EXERCISE =
Continue the article on preventing child backover accidents, picking up after its final sentence.

TEXT PASSAGE =
Parents, you’ve got questions, we’ve got answers.

Or just as likely, we’ve got questions and you’ve got answers.

Challenge: Raising kids is stressful. Let’s share ways to make it less so.

How to Prevent Child Backover Accidents

Vote up!
Share on Facebook Share on Twitter Email this article

All drivers occasionally need to back up their vehicles. Since there is poor visibility around the back and sides of passenger cars, SUVs and trucks, there is a risk of hitting a pedestrian or bicyclist behind the vehicles. Each year in the U.S., the National Highway Traffic Safety Administration reports that an average of 18,000 people is injured in back over accidents. Almost 300 people are killed each year. In the case of children who are injured or killed in back over accidents, the drivers are often members of their families.

Blind spots around the vehicles contribute to the back over accident problem. While backup cameras may help, they are not a substitute for using safe backing practices such as checking mirrors and reversing slowly. According to Consumer Reports, the average driver of a small sedan will have a 12-foot blind spot at the back of the vehicle. Average-sized drivers of large SUVs have blind spots of 19 feet, and pickup trucks have blind spots of 24 feet. The blind spots are even larger for short drivers. It is important for all drivers to take steps to prevent potential back over accidents from happening. These can happen when people are backing out of their driveways or reversing out of parking spaces in parking lots. These accidents can be devastating to both the injured victims and their families. It is possible to avoid having back over accidents by remaining alert, attentive and cautious when driving in reverse.

How to prevent child back over accidents

Many newer vehicles have backup cameras installed, but these are not a substitute for exercising caution when people will be backing up their vehicles. Large blind spots exist behind every vehicle. According to the Insurance Institute for Highway Safety, the cameras reduce blind spots by 90 percent. However, the National Highway Traffic Safety Administration (NHTSA) found that although backup cameras installed in new cars increased from 32 percent to 68 percent from 2008 to 2011, back over injuries only decreased by 8 percent during that time.

Part of the problem is that drivers may become dependent on backup cameras. Many of these systems project images on a screen, meaning that drivers may focus on the screens instead of looking over their shoulders and checking their rearview mirrors when they are backing their vehicles.

Drivers should install backup cameras on their cars if their vehicles do not have them. However, drivers should also exercise caution when they will reverse their vehicles. It is important for parents to understand that children think that drivers can see them because they can see the vehicles. Children also tend to run outside to say goodbye a final time to parents. People should always walk around their vehicles before they drive them in reverse. They should back up with their windows rolled down so that they can hear if someone yells for them to stop. If children are outside, drivers should make certain that they know where they are before they reverse. Parents should always hold their children's hands in parking lots to prevent them from running behind cars that are reversing out of spaces. Children should be taught not to play around vehicles or in the driveway. They should also be taught that parked vehicles may suddenly move and that drivers may not see them.

GIVEN RECORDS =
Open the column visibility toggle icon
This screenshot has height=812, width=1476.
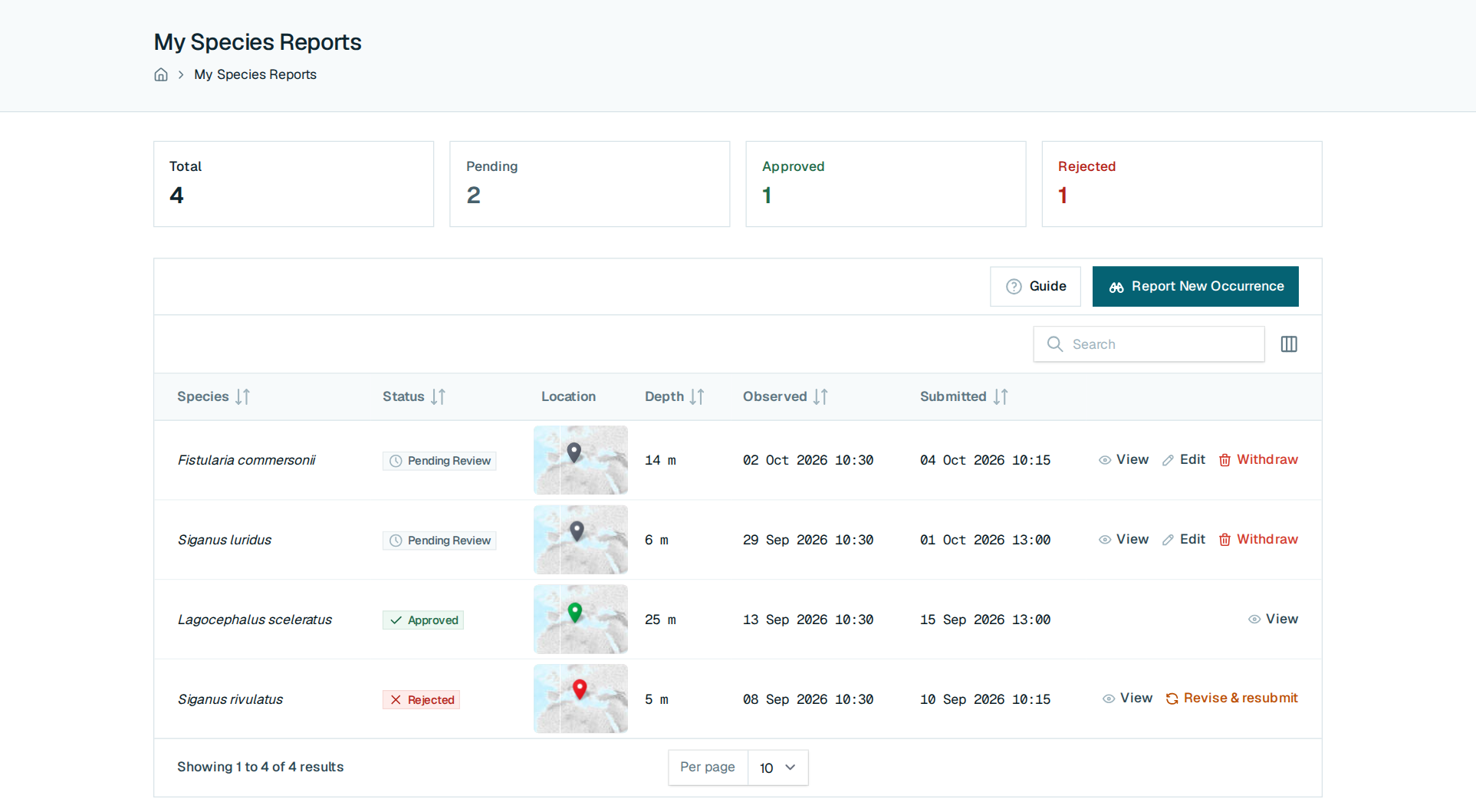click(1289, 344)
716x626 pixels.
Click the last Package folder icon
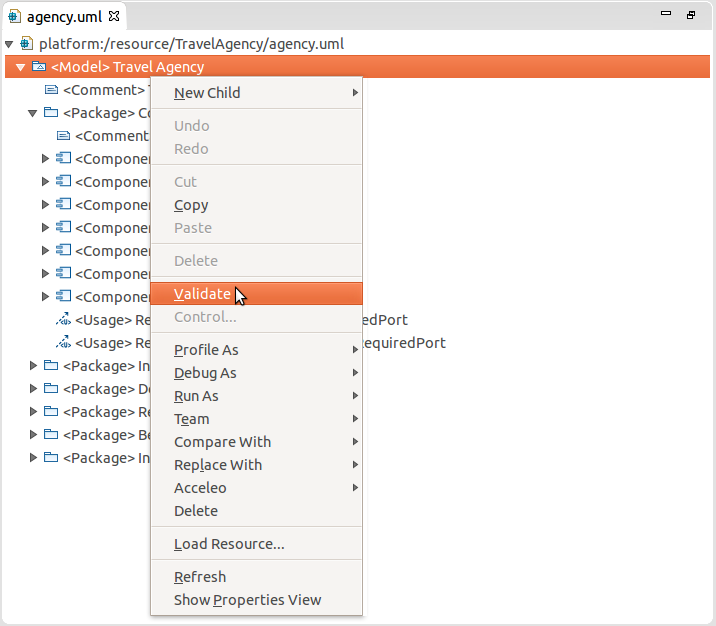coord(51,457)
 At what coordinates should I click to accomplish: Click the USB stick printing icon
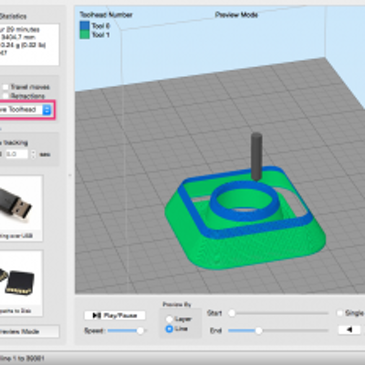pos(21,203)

ANSWER TO THIS TASK =
Landscaping around driveways should be kept trimmed so that drivers are able to see anyone who might be on the sidewalk. If drivers have adult passengers who are riding with them, they might have the passengers get out and watch for animals or children while they reverse the vehicles. Drivers should also take added precautions if they are driving larger SUVs or pickup trucks as well as when they must reverse on steep inclines. Steep inclines and larger vehicles all increase the difficulty of seeing behind the vehicles.

What to do if your child is injured in a back over accident

The first thing that you should do if your child is injured in a back over accident is to call 911. Follow the advice of the EMT and have your child transported to the hospital by ambulance if you are advised to do so. While you are waiting for help to arrive, administer first aid or CPR if they are needed.

If the driver was a non-parent such as a third-party driver, child care worker, bus driver or nanny, wait for the police to arrive. When the police come, ask the officer to write a traffic collision report and an incident report. You should request copies of the reports that are written by the officer. If the back over accident happened in a parking lot, file an incident report with the property owner or store and ask that the video footage is saved if the property has video cameras installed in its lot.

After you have sought treatment for your child, you should make certain to follow all of the doctor's follow-up recommendations. If the driver was a non-parent, you should also talk to a personal injury lawyer experienced in pursuing child injury claims. Attorneys are best suited to conduct in-depth investigations of back over accidents and to secure the evidence that might be needed in a personal injury claim against the negligent driver or registered owner of the vehicle.